Ancor più espliciti i riferimenti all’Odissea, con riprese parodiche di singoli episodi, ma soprattutto per la struttura narrativa di base che ha il suo motore nel viaggio: i personaggi si spostano, talvolta senza una meta, fuggono, si smarriscono, incappano in tempeste, strani incontri e disavventure di ogni tipo. E se Odisseo è perseguitato dall’ira di Poseidone, Encolpio, per un qualche atto sacrilego compiuto in precedenza, è punito dal dio Priapo nell’ambito che più compete a questa divinità, quello sessuale.
Tra le peregrinazioni di Encolpio e della sua compagnia nei labirinti dei bassifondi cittadini c’è spazio anche per un singolare invito a cena: l’episodio noto come la cena di Trimalcione, dal nome del bizzarro ospite, occupa la parte più cospicua del testo conservato.
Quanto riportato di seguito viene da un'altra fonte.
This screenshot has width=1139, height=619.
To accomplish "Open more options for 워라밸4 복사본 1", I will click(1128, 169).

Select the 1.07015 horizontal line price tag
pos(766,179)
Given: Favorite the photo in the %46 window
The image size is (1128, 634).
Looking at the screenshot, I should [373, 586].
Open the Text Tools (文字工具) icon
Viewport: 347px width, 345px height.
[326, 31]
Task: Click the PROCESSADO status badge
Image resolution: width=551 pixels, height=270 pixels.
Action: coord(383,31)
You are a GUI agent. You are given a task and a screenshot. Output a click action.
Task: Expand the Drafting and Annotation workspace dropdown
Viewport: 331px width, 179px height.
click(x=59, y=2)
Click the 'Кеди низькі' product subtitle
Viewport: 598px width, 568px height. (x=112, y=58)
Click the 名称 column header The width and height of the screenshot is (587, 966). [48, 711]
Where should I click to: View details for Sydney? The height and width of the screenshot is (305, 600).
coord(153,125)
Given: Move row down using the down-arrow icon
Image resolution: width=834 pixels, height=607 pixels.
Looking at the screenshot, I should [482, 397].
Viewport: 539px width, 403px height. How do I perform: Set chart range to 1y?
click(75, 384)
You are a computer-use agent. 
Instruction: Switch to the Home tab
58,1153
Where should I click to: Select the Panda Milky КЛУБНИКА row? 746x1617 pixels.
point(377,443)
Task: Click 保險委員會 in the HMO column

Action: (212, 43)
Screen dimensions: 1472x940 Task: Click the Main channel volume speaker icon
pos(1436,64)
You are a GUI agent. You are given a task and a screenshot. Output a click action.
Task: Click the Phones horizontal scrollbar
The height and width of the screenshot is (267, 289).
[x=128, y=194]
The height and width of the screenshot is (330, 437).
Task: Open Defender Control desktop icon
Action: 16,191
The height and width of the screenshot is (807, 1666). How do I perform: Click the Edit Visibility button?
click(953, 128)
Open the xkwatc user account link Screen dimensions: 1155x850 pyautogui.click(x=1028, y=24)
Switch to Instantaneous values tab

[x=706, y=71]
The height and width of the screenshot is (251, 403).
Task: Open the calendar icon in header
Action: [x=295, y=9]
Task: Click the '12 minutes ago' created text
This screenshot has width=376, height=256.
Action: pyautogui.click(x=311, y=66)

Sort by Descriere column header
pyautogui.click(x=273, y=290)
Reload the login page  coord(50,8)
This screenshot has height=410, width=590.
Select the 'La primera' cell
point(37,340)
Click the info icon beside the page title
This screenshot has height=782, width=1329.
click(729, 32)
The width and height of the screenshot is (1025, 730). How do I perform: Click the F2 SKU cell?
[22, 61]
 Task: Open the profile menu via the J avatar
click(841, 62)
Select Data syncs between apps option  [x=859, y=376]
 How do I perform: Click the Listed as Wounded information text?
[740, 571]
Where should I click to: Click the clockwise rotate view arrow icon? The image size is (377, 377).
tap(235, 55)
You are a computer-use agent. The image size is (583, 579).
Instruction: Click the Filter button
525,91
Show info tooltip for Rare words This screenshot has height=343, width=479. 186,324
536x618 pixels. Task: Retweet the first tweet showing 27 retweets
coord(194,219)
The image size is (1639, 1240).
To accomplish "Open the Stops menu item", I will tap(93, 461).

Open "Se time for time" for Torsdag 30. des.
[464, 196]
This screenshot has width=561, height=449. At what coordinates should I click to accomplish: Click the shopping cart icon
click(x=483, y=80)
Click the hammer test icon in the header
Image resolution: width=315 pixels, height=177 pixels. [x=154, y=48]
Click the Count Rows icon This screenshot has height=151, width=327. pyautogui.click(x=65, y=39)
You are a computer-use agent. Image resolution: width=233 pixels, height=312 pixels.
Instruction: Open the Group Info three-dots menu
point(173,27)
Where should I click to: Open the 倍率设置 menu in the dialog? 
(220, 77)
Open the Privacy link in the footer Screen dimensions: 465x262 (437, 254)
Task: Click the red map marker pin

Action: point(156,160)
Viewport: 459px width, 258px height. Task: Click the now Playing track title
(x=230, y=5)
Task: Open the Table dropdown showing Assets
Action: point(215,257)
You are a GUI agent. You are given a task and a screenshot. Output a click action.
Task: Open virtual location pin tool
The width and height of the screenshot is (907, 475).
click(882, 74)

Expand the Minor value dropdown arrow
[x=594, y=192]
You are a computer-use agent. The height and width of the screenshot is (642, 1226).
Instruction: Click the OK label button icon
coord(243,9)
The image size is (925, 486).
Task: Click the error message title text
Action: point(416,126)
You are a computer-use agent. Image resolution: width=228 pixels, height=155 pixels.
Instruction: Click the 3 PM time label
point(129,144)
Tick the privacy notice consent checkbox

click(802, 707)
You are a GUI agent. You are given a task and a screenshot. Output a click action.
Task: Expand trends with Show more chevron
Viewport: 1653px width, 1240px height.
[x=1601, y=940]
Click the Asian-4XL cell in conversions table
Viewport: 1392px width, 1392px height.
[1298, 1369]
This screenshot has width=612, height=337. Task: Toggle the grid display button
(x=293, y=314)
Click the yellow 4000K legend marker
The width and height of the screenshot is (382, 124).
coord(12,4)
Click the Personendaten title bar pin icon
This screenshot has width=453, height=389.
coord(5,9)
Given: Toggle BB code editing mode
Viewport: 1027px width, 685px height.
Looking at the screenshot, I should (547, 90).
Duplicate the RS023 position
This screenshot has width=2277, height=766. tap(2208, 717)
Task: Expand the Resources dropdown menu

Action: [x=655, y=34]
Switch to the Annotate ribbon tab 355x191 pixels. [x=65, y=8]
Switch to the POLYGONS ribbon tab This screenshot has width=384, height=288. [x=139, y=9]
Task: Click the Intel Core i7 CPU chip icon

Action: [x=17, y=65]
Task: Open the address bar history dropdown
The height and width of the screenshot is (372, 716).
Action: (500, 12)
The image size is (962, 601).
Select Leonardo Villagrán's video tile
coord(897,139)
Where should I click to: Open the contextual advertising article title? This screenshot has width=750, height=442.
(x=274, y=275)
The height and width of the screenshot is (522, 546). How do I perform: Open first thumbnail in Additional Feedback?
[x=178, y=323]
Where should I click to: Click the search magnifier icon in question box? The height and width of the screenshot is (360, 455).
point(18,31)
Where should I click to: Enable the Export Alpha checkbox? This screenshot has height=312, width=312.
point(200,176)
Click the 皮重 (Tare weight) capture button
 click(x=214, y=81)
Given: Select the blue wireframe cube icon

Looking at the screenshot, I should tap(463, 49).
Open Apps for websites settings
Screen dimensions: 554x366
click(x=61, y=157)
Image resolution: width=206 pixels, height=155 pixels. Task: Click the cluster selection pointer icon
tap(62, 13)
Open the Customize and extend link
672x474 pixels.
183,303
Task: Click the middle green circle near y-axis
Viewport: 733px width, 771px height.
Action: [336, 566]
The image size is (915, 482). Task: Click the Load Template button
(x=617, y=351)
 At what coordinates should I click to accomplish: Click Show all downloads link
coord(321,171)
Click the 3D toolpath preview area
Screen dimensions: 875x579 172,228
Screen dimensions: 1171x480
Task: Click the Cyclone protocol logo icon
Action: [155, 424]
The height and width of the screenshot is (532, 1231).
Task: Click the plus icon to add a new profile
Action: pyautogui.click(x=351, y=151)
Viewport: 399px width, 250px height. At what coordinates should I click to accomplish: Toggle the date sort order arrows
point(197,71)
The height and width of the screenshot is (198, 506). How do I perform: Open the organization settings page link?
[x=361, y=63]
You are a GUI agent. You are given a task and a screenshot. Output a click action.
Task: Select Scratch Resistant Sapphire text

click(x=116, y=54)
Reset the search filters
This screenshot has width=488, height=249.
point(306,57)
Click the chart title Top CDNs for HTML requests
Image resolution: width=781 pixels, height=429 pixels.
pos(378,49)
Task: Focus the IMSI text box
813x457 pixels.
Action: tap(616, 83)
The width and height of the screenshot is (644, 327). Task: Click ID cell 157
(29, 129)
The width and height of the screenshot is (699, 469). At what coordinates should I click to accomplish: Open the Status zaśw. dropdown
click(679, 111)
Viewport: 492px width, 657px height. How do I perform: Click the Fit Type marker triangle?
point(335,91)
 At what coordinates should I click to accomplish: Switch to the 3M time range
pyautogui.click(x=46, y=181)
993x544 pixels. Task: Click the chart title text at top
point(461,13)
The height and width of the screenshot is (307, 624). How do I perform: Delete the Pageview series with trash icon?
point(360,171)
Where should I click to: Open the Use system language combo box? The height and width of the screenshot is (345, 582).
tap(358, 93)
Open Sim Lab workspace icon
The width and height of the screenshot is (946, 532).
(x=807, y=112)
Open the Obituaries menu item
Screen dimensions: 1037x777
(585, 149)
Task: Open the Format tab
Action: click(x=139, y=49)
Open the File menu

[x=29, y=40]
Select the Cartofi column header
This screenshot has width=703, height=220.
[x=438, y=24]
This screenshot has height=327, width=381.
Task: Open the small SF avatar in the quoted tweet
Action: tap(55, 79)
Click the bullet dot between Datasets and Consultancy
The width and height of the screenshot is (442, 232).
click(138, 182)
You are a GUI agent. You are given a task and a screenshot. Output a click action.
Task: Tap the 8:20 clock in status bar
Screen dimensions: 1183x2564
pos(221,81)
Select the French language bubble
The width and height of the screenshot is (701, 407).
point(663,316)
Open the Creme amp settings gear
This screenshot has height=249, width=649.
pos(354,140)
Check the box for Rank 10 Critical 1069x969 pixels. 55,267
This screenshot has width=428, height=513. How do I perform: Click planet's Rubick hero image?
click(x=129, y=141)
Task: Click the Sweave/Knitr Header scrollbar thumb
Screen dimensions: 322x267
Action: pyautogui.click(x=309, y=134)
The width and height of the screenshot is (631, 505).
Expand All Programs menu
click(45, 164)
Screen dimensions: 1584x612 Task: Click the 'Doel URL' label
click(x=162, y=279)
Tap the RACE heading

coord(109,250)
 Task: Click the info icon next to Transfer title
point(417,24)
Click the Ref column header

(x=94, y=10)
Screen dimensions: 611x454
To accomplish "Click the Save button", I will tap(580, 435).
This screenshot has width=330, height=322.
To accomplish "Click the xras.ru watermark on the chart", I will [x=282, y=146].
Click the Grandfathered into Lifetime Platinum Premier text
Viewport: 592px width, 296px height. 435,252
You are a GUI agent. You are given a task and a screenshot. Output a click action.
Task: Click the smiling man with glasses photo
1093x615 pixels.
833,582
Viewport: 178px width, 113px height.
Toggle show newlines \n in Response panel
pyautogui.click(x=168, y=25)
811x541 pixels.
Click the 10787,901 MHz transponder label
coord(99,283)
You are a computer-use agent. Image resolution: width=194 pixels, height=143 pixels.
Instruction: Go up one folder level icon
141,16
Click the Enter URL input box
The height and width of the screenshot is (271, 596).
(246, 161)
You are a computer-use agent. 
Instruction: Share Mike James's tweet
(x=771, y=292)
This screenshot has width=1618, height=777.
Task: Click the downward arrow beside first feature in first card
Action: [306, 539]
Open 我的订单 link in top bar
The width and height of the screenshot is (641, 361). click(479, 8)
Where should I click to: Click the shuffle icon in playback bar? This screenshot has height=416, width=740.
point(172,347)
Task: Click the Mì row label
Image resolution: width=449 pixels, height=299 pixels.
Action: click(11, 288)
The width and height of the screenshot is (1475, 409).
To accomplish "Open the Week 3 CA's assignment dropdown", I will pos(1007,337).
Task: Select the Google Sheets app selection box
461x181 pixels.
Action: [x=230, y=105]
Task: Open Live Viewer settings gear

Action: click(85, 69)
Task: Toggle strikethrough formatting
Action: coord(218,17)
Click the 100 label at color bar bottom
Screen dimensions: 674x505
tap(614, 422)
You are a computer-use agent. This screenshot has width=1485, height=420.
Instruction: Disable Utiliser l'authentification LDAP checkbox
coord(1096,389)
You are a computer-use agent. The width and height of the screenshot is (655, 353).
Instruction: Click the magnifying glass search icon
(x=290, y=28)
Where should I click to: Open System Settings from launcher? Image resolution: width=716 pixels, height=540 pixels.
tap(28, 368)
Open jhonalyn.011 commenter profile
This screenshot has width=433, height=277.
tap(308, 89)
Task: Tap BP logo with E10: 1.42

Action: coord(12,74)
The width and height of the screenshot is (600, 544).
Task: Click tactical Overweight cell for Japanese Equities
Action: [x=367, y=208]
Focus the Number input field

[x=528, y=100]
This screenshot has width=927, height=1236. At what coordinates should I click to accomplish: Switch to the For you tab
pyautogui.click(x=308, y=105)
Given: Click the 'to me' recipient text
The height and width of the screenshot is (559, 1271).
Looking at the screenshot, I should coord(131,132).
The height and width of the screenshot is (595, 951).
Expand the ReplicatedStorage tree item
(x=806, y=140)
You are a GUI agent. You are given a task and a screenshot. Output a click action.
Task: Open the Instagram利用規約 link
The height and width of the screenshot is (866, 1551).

Molti elementi rendono memorabile questa sezione del Satyricon, tanto da farne quasi un’opera a sé stante: la caratterizzazione del padrone di casa, un liberto arricchito che nell’ostentazione di uno sfarzo senza limiti rivela la propria natura rozza e volgare; la spettacolarità delle portate, un misto di eccesso, artificio, teatralità e scenografico cattivo gusto; le conversazioni tra i convitati, anch’essi liberti, che riecheggiano in un grottesco rovesciamento i dialoghi filosofici del Simposio platonico. Nella riproduzione mimetica della lingua quotidiana dei convitati di Trimalcione Petronio realizza un capolavoro di realismo unico nell’antichità.
Il Satyricon è un’opera estremamente ricca pur nella sua frammentarietà. L’elemento unificante risiede principalmente nel gusto del narrare: con fluidità e naturalezza, senza giudizi morali, ma con lo sguardo di chi conosce bene il mondo che racconta e può permettersi di trattarlo con disincantata ironia.